The Department of Labor’s Prevailing Wage Regulations Update for Contractors
On August 23, the U.S. Department of Labor’s (“DOL”) final regulations updating the Davis-Bacon Act (“DBA”) were published in the Federal Register and are scheduled to become effective on October 23, 2023. Among other things, the new regulations significantly alter the approach for setting prevailing wages on federally funded construction projects. Some of the more significant changes found in the DOL’s 700+ pages of guidance are summarized below.
Under the previous regulations, the process of ascertaining a prevailing wage was broken down into two steps: 1) identifying whether there was a single wage rate paid to more than 50% of workers in a classification; and if not, 2) relying on a weighted average of all the wage rates paid in that classification.
The new regulations revert back to the pre-1982 process for determining a prevailing wage. Going forward, the DOL will continue to evaluate whether a majority (over 50%) of wage rates in a given classification are the same. If so, that will be considered the prevailing wage. In cases where no majority is present, the DOL will establish the prevailing wage based on the wage rate received by at least 30% of workers. If no wage is received by at least 30% of workers, the DOL will revert to a weighted average rate, incorporating all rates within the worker classification.
The regulations also enlarge the Wage and Hour Division’s authority to incorporate previously established prevailing wages by state and local governments, and require more frequent wage determination updates after a contract is awarded. These updates are to be made whenever a contract is modified or continues beyond an originally contracted period.
Fringe Benefit hourly equivalent rates will be determined consistent with the new prevailing wage determination processes discussed above. This will include setting hourly values for fringe benefits such as life insurance, health insurance, pensions, vacation, holidays, sick leave, and other “bona fide” benefits. Additionally, the regulations codify the already existing principles of annualization. Contractors are required to “annualize” contributions to fringe benefit plans to compute an hourly equivalent of fringe benefits when their employees perform work on both DBA covered projects and private projects.

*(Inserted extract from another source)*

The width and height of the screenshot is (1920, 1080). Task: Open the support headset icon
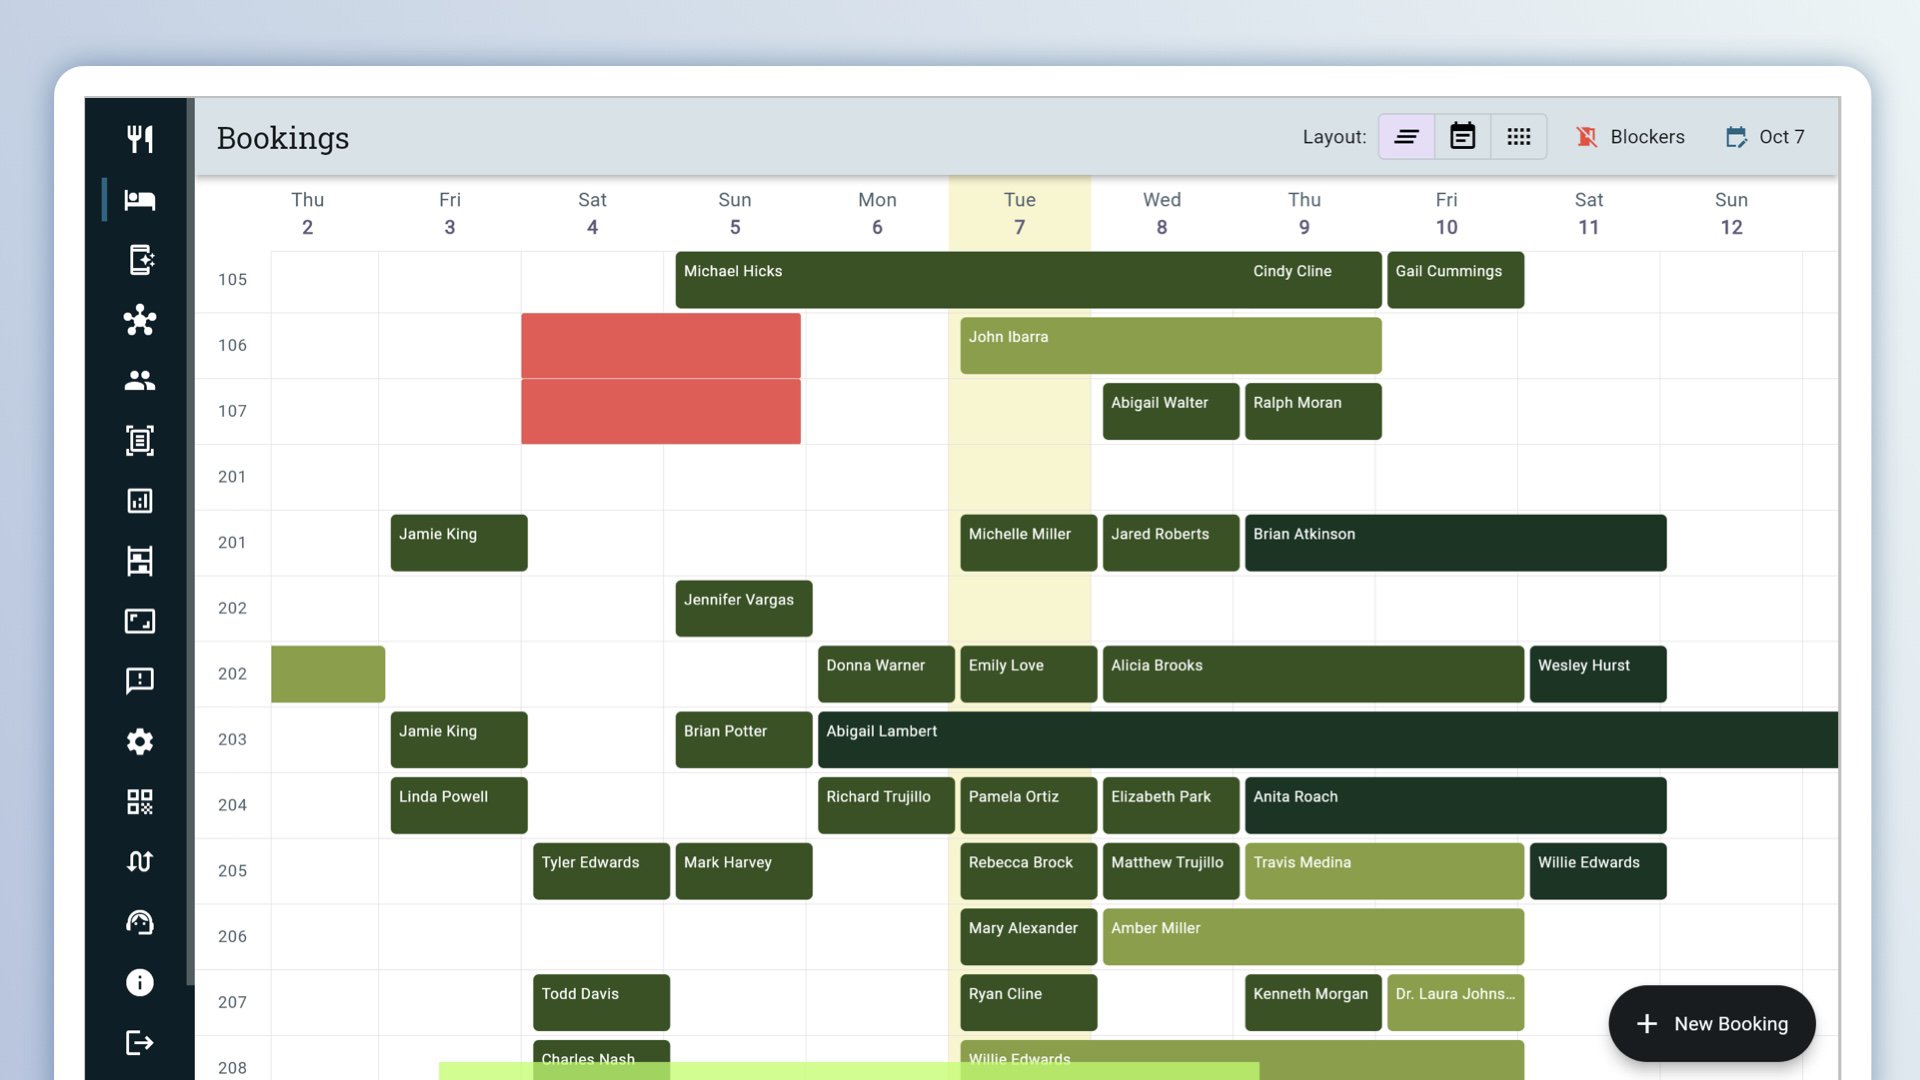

The regulations make clear that both general contractors and upper-tier subcontractors can be held liable for prevailing wage violations committed by lower-tier subcontractors. Further, general contractors and upper-tier subcontractors could face possible debarment for the willful violations of lower-tier subcontractor.
The regulations require records relating to government contracts and prevailing wages to be kept for at least three years. Employers are also required to keep additional records of employees, such as email addresses and phone numbers.
The regulations permit the withholding of funds on any federal contract held by a contractor, even if the Davis-Bacon violations occurred on a different federal contract. The DOL also has priority over various other competing claims to pay back wages.
The updates contain new anti-retaliation provisions. Whistleblowers who raise concerns about payment practices, or assist the DOL in investigations, will be protected from retaliation. If employers retaliate, workers will be entitled to “make-whole” relief, including possible reinstatement, back pay, benefits, monetary damages, and expungement of corrective actions.
What This Means for Employers
The new Davis-Bacon regulations are expected to significantly affect the construction industry. Employers who are subject to the Davis-Bacon Act should conduct a thorough review of all government contracts to ensure compliance. Record retention policies should be reviewed. In many cases, it may be prudent to contact your employment counsel for more detailed advice regarding these changes.